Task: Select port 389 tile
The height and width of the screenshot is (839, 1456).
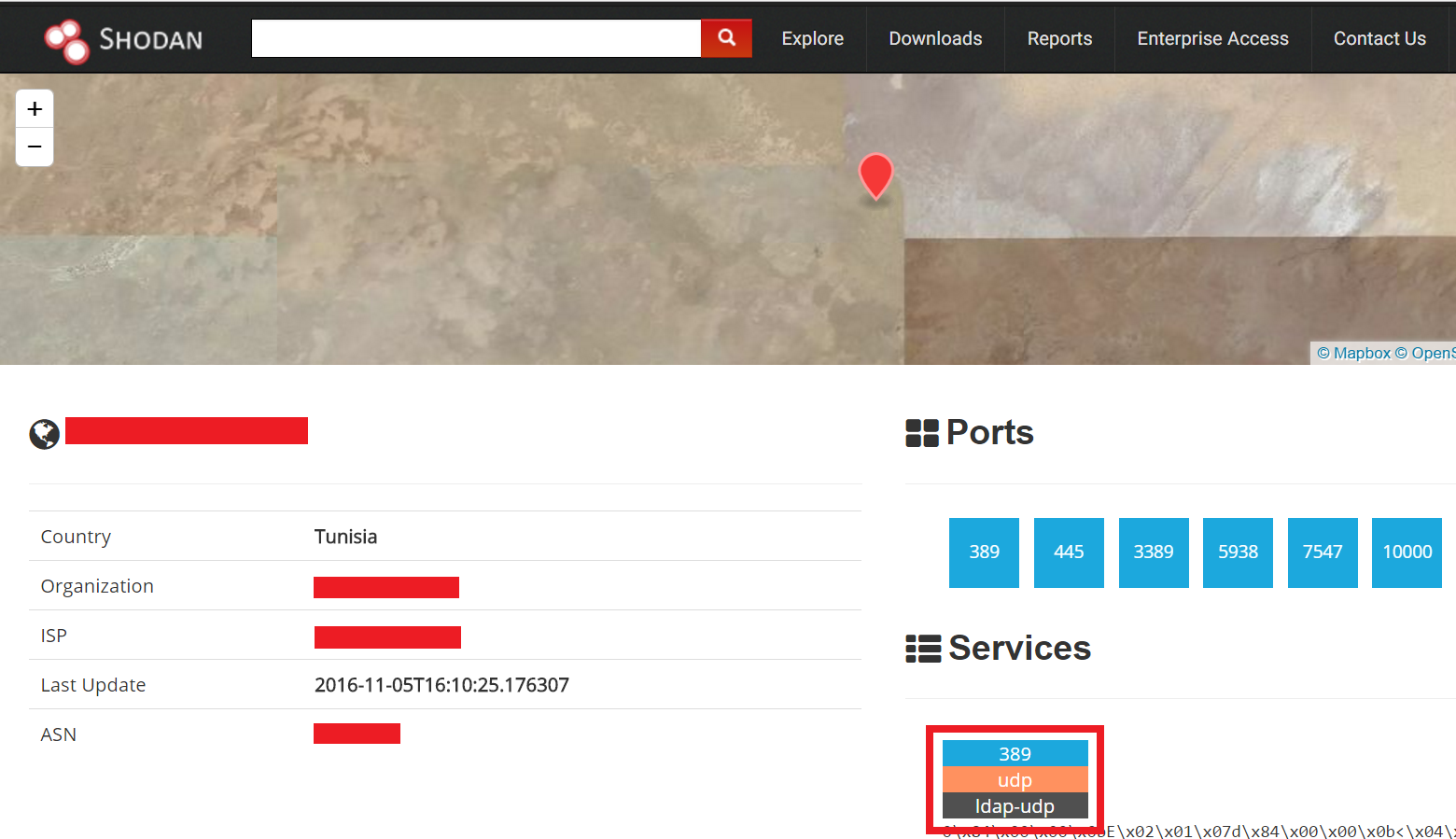Action: (984, 552)
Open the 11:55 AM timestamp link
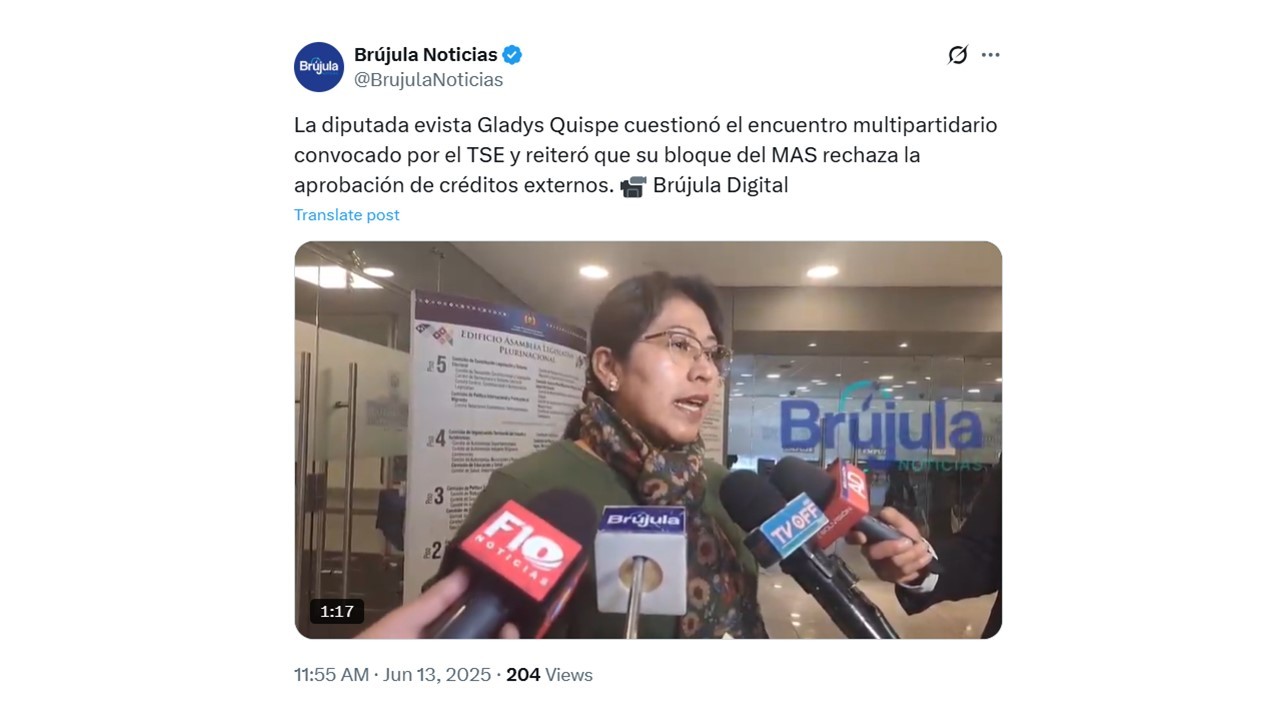Screen dimensions: 1280x720 332,675
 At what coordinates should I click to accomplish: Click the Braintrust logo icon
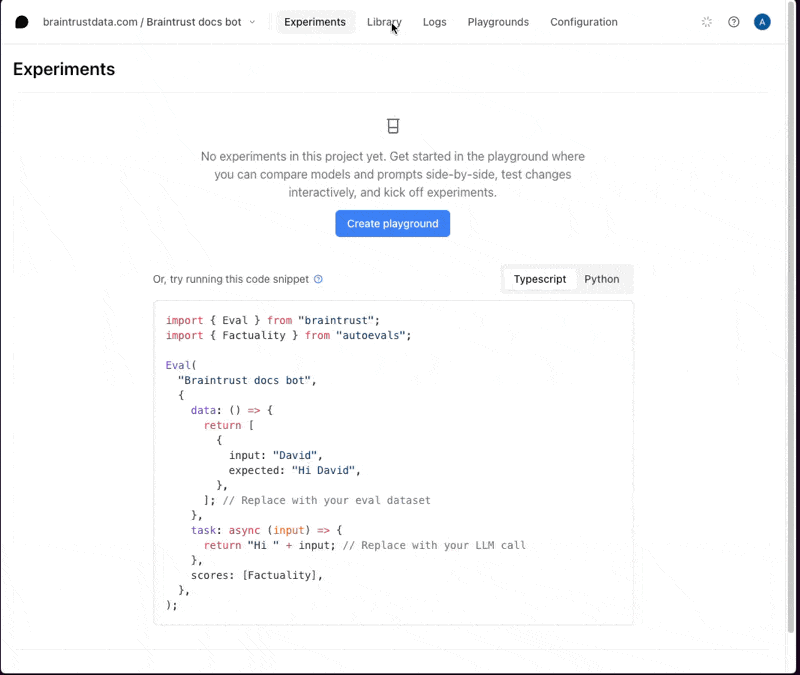pos(21,22)
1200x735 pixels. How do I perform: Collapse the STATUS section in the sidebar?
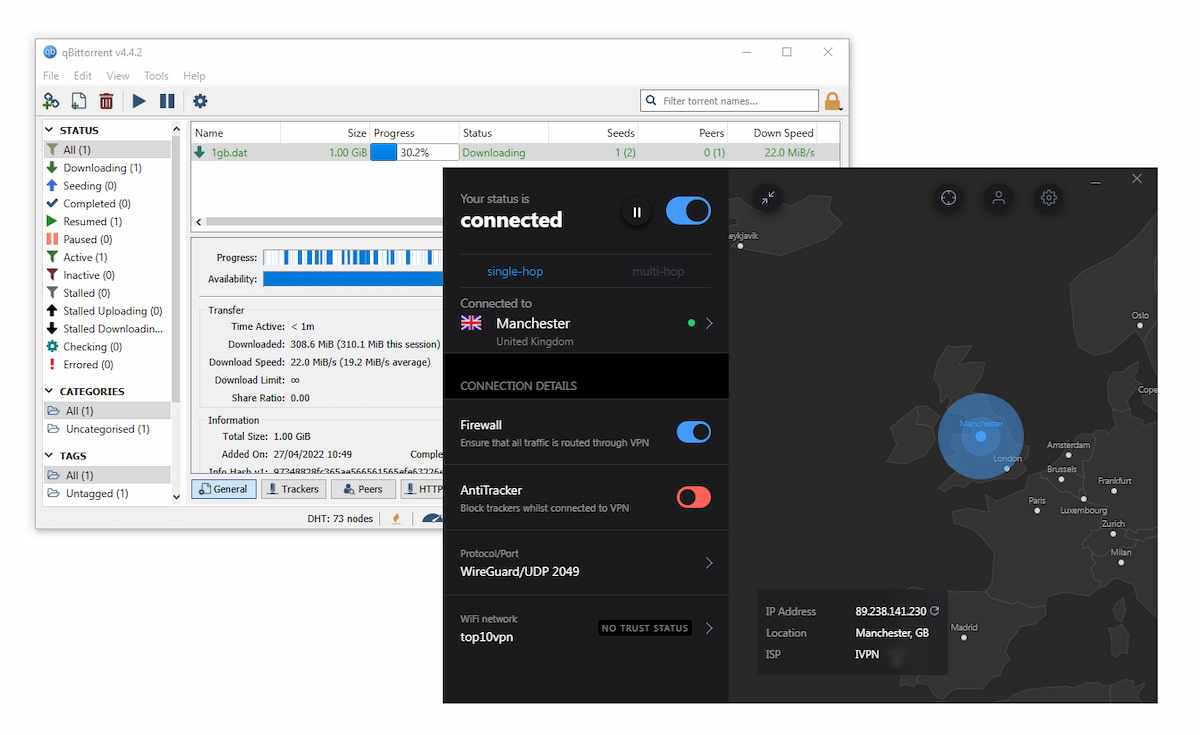(48, 129)
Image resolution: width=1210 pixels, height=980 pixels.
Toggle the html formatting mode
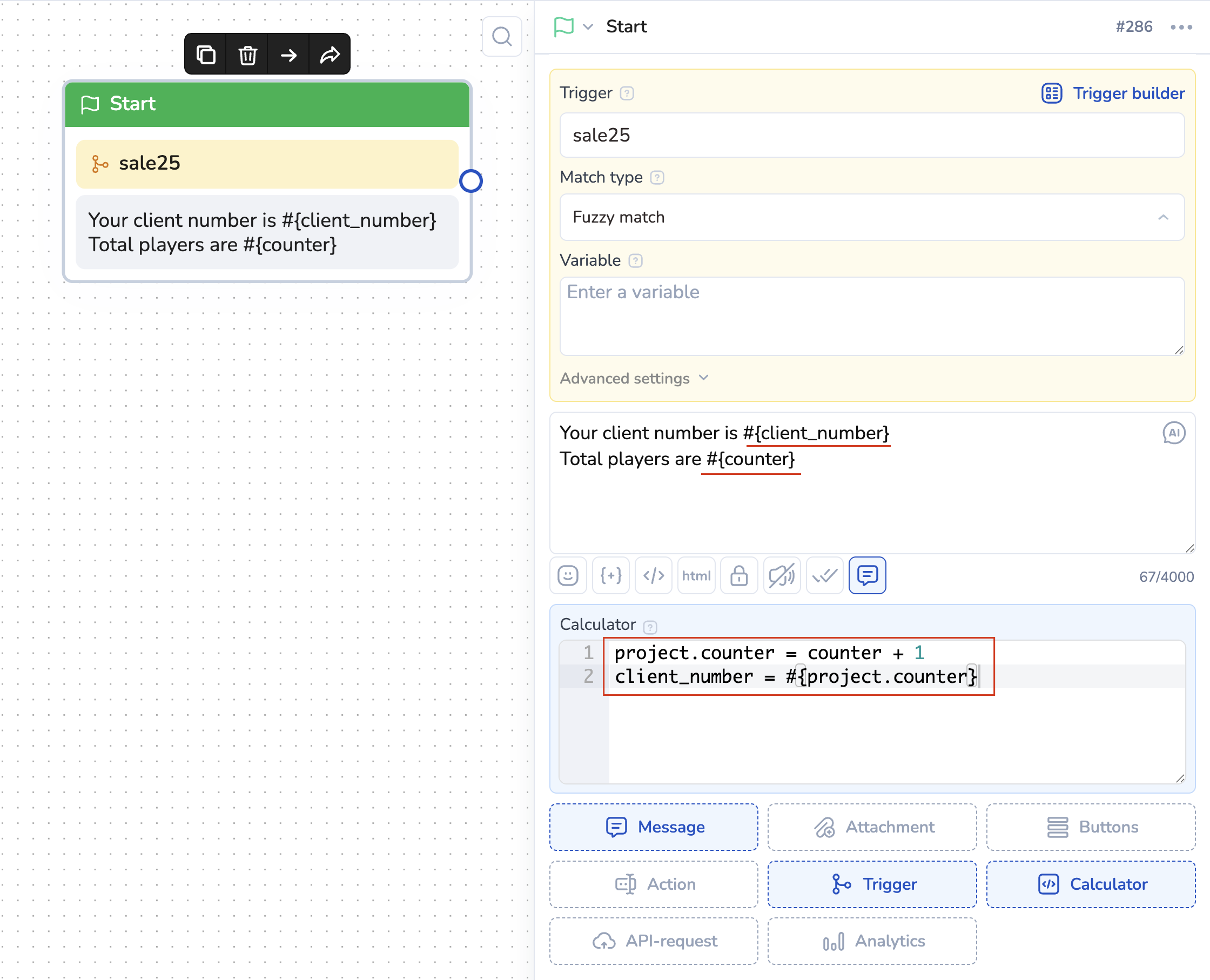pos(696,575)
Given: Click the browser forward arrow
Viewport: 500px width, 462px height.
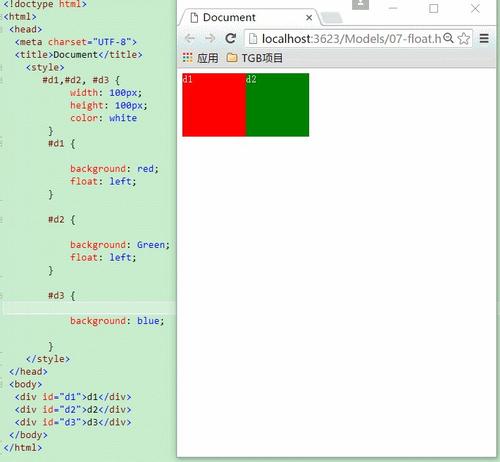Looking at the screenshot, I should tap(210, 38).
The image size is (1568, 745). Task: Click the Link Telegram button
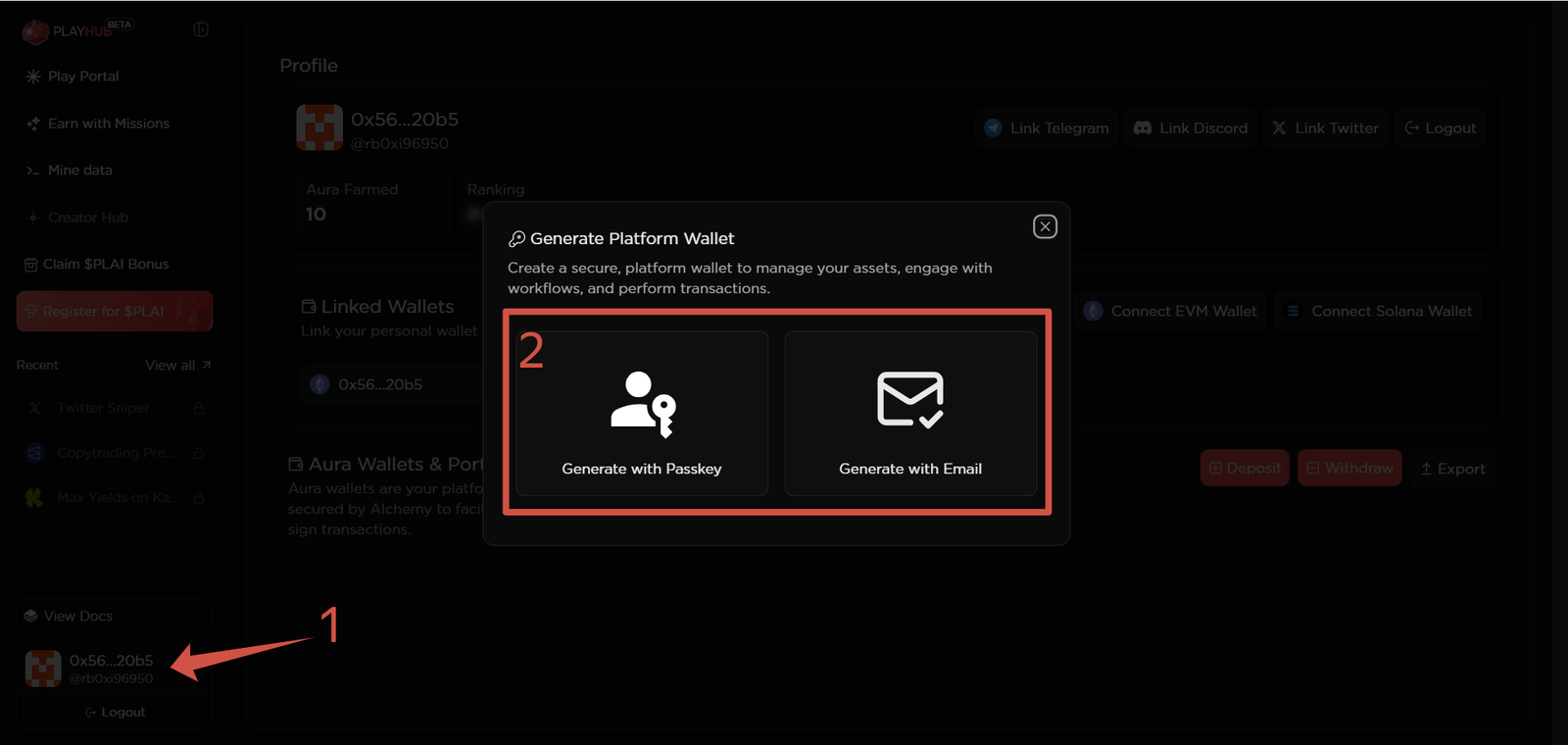pyautogui.click(x=1047, y=128)
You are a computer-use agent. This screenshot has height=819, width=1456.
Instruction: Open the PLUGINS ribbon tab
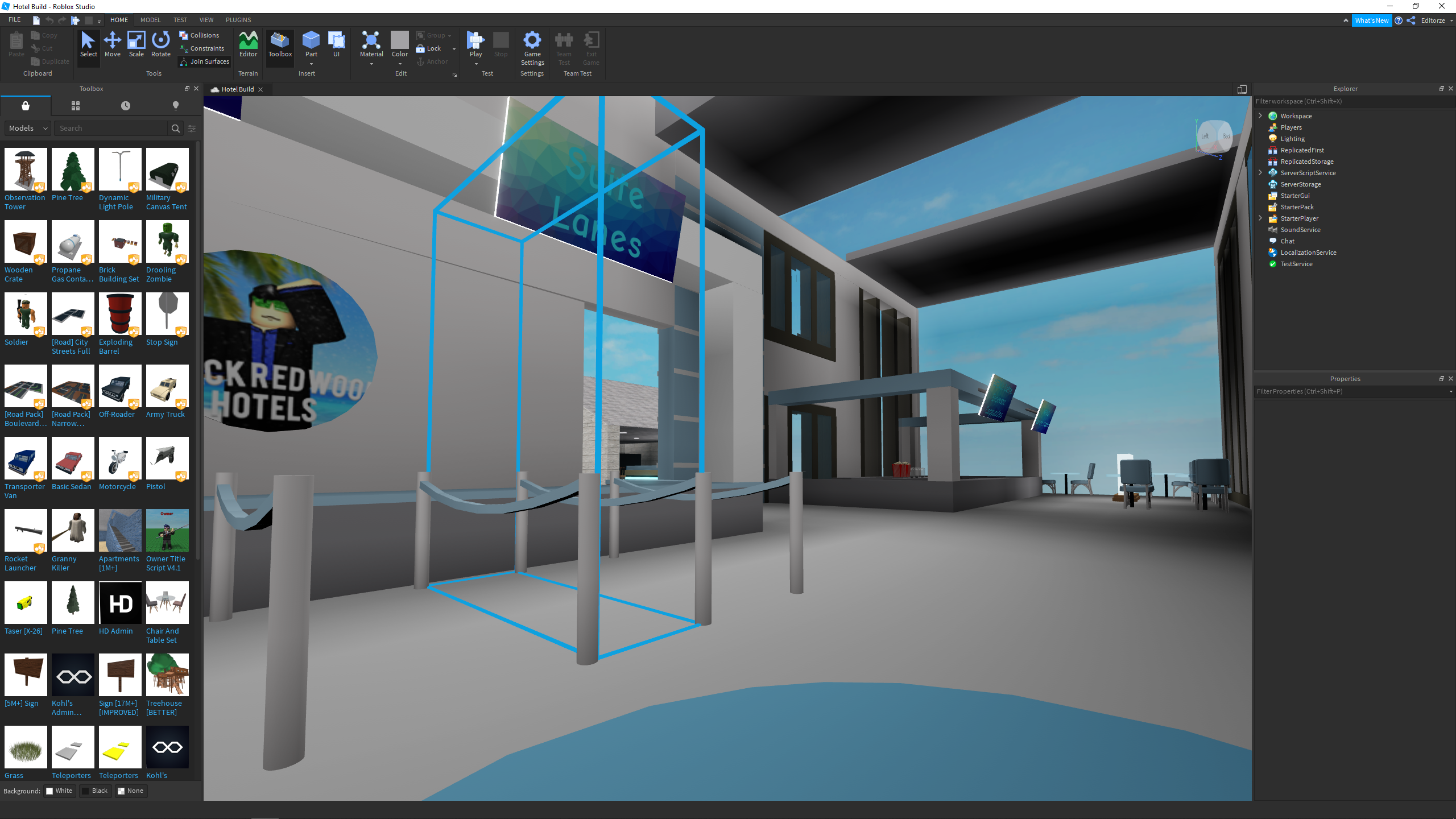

What you should do |
Render the lines above as a Markdown table with the columns "Row" and "Line," giving each line its row number and skipping any blank lines. Leave out the pictures.

Worked solution |
| Row | Line |
|---|---|
| 1 | Task: Select port 389 tile |
| 2 | The height and width of the screenshot is (839, 1456). |
| 3 | Action: (984, 552) |
| 4 | Open the 11:55 AM timestamp link |
| 5 | Screen dimensions: 1280x720 332,675 |
| 6 |  At what coordinates should I click to accomplish: Click the Braintrust logo icon |
| 7 | pos(21,22) |
| 8 | 1200x735 pixels. How do I perform: Collapse the STATUS section in the sidebar? |
| 9 | (48, 129) |
| 10 | Image resolution: width=1210 pixels, height=980 pixels. |
| 11 | Toggle the html formatting mode |
| 12 | pos(696,575) |
| 13 | Given: Click the browser forward arrow |
| 14 | Viewport: 500px width, 462px height. |
| 15 | Looking at the screenshot, I should tap(210, 38). |
| 16 | The image size is (1568, 745). Task: Click the Link Telegram button |
| 17 | pyautogui.click(x=1047, y=128) |
| 18 | You are a computer-use agent. This screenshot has height=819, width=1456. |
| 19 | Instruction: Open the PLUGINS ribbon tab |